### [Directions]
Omitting all images, transcribe the listing word for word.
--------
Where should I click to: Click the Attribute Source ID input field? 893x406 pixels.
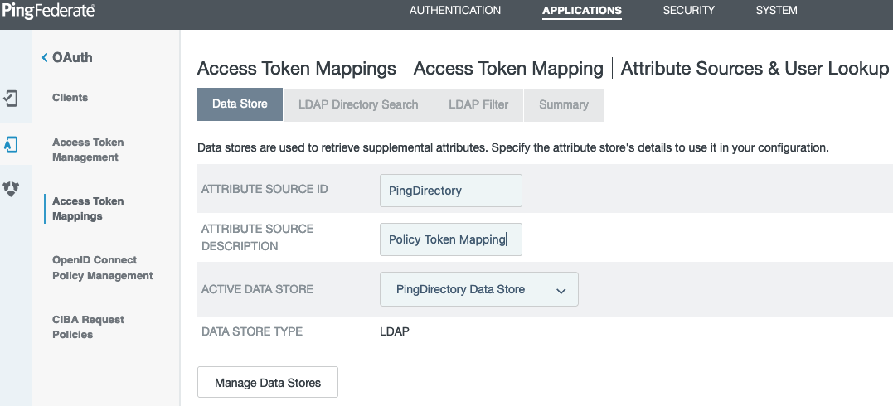[x=450, y=191]
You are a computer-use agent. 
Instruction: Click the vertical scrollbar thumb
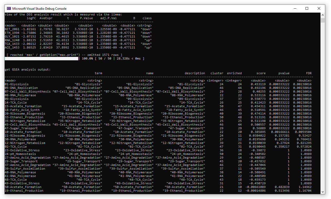tap(323, 20)
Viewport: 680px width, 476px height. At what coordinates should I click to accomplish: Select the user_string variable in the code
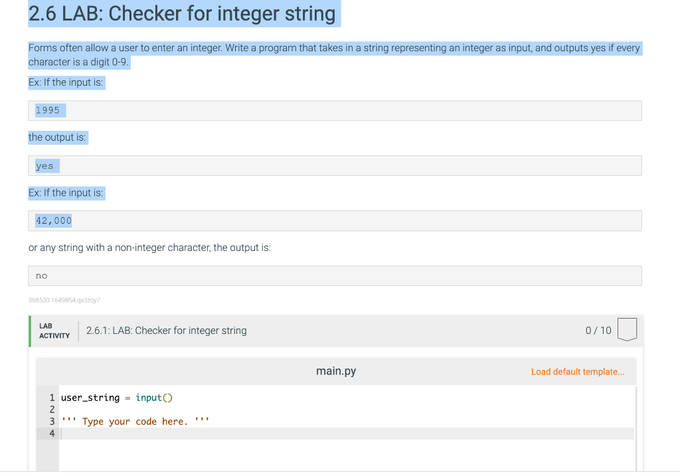pos(90,397)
--------
### [Solution to the exercise]
Where should I click to: Click the Attribute Source ID input field? 893x406 pixels.
[x=450, y=191]
You are a computer-use agent. 
Instruction: Click the vertical scrollbar thumb
tap(323, 20)
Viewport: 680px width, 476px height. At what coordinates should I click to accomplish: Select the user_string variable in the code
pos(90,397)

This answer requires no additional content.